Even for those who like classic CRPGs, the game is held down by design decisions outside the actual gameplay, what is called "the metagame". It's designed so that your character is useless unless you spend 12 hours memorizing the wiki and planning things in Microsoft Excel. So beware. I enjoy hardcore difficult RPGs, what I don't enjoy is artificial difficulty from poor interface and build mechanics.
You shouldn't just follow a build guide like everyone recommends. The people writing guides already put hundreds of hours in the game, and are writing them for other veterans, not for you. So they often don't bother with silly things like "trap detection" and "constitution" because they memorized the location of every trap, know which battles are coming up, and know how to play glass cannons who never get hit.

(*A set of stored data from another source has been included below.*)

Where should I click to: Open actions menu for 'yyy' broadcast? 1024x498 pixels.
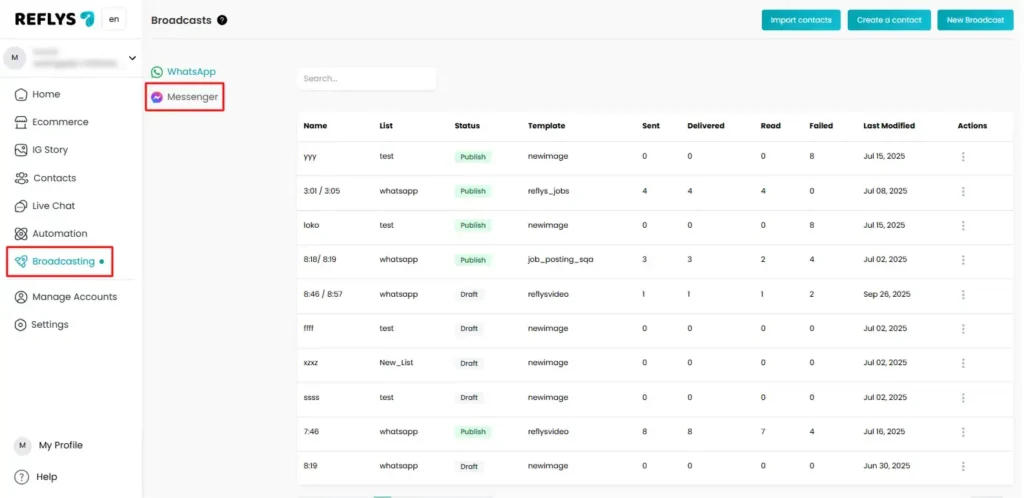click(x=963, y=157)
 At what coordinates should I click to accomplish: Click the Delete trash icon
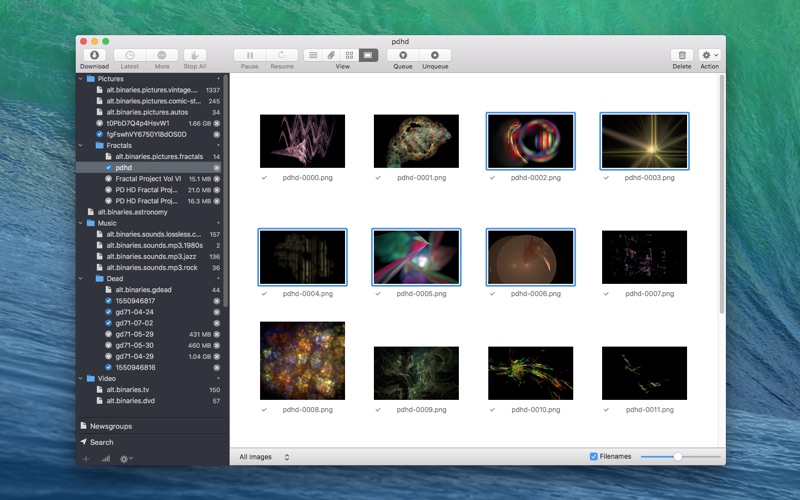[x=681, y=56]
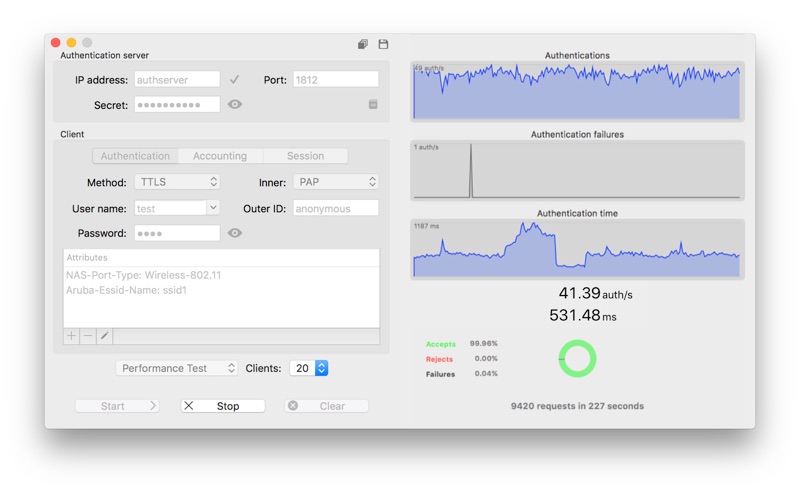Viewport: 800px width, 500px height.
Task: Open the Clients count selector
Action: 320,368
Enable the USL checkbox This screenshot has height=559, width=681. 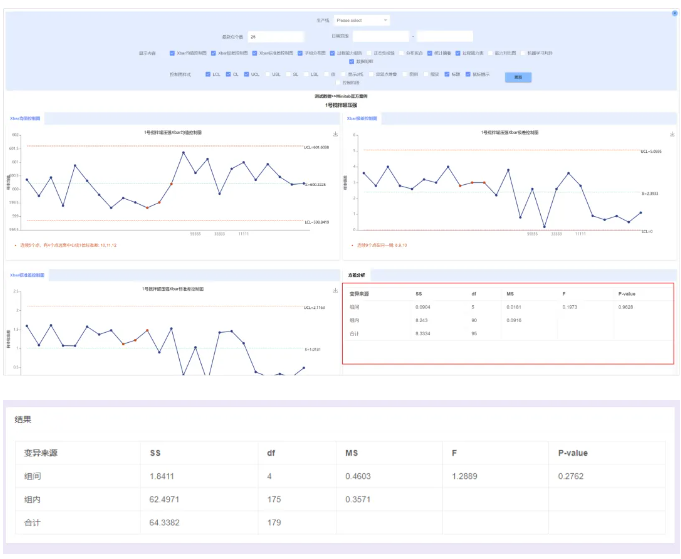[268, 73]
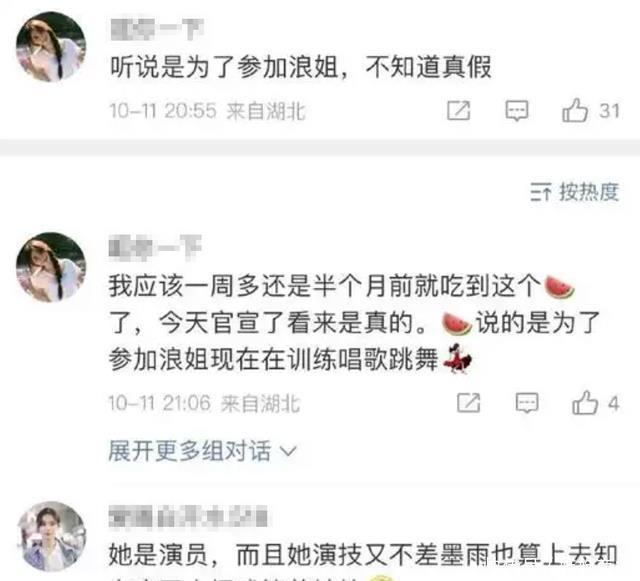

This is a game where you can ruin an entire build because you put 5 points into a stat instead of 6. There is no respec.
My advice, unless you're willing to waste a hundred hours doing trial and error and reading the wiki/forums until you can make a successful meta build, is to empower yourself to do your own build in a normal game, using CheatEngine to grant yourself more skill points.
It won't change anything in practice, it doesn't matter that you have 80 points invested in a skill you don't use, or 0. All this does is give you breathing room and remove hours of planning from the requirements to win the game.
I realize this goes counter to how RPGs are usually played, especially as character planning and selling lot is usually a fun and addictive part of RPGs. But not in Underrail. Hopefully they greatly improve this for the sequel.